More recently, readers have been introduced that could be networked together, typically via an RS-485 connection, enabling updates to be shared among all readers either by exchanging information directly between readers or by having all readers draw information from a central database.

This approach adds to the initial installation cost for a biometric system, but according to Goldat, has enabled biometrics to be used in areas where they were not practical before. Networking capability has made a huge difference in the popularity of fingerprint readers beginning about three or four years ago, Goldat notes.

In this Wiegand integration, the biometric devices are linked to the host computer and the door module in a biometric reader network. Source: Security Industry Association (SIA) White Paper "Biometrics in Physical Access Control"

Smart Card

A third approach is a one-to-one verification that eliminates the need for a database altogether. Instead, each user’s fingerprint template is stored on a smart card, which the user presents to an integrated fingerprint/ smart card reader. The reader then checks whether the current fingerprint reading matches the one stored on the smart card.

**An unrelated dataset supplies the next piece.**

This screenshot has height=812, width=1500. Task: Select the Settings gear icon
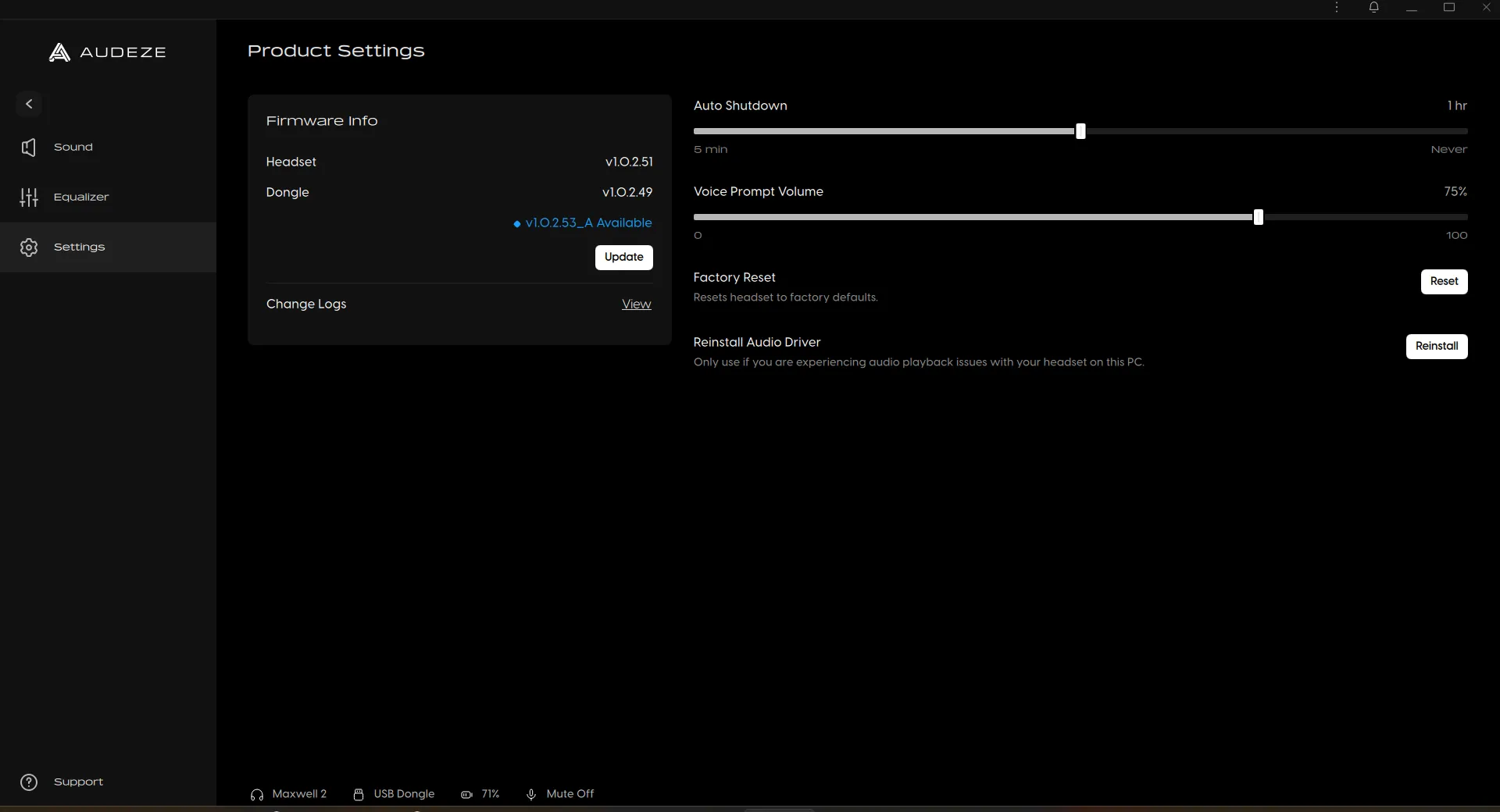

This approach adds the cost of the smart card to the system, but because biometrics generally only protect a portion of a facility, users typically will need some type of access card anyway.

Smart cards cost about 20 percent to 30 percent more than a graphics-quality proximity card and often can be used for additional purposes, such as stored value applications, notes Doug Cram, vice president of sales and marketing for AWID Inc., Atlanta, which manufactures fingerprint readers. Also, because the readers used with smart-card-based systems do not require on-board storage and networking, their cost is lower, he asserts.

Despite improvements in biometric technology, however, some say the market will be hampered until it achieves more than just incremental cost improvements.

It may sound a bit like the classic chicken-and-egg problem – prices will only go down if volumes go up, but volumes will only go up if prices go down. However, new government initiatives have the potential to give biometrics a significant boost by putting the technology in government locations with as many as 5 million users within five years.

Side bar: FIPS Standard Could Boost Biometric Sales

Although biometrics could be viewed as a market that is still waiting to happen, an important government security initiative has the potential to change that. The initiative, known as Federal Information Processing Standard (FIPS) 5201, affects about 5 million federal employees and contractors and will require many facilities currently protected by proximity or magnetic stripe readers to upgrade to a smart-card-based system. For the highest security applications, that smart card also will include fingerprint-based biometrics.

The deadline for these upgrades is the fall of 2007, notes Peter Boriskin, director of product management for Tyco Fire & Security, Boca Raton, Fla. But, he says, “Some early adopters already have begun the transition.”

Boriskin believes the government initiative will drive others to adopt smart cards, including biometric-based smart cards. “There are a lot of non-governmental organizations and commercial entities that work with the government, and you have a lot of people crossing between local and federal government facilities,” he notes.

If local and state authorities as well as the federal government adopt the new access control standards, Boriskin estimates that the total number of users affected could be as high as 20 million. Although not all of these people would use biometrics, the technology could still see a significant volume increase, which in turn could help generate cost decreases that could help spread adoption even further.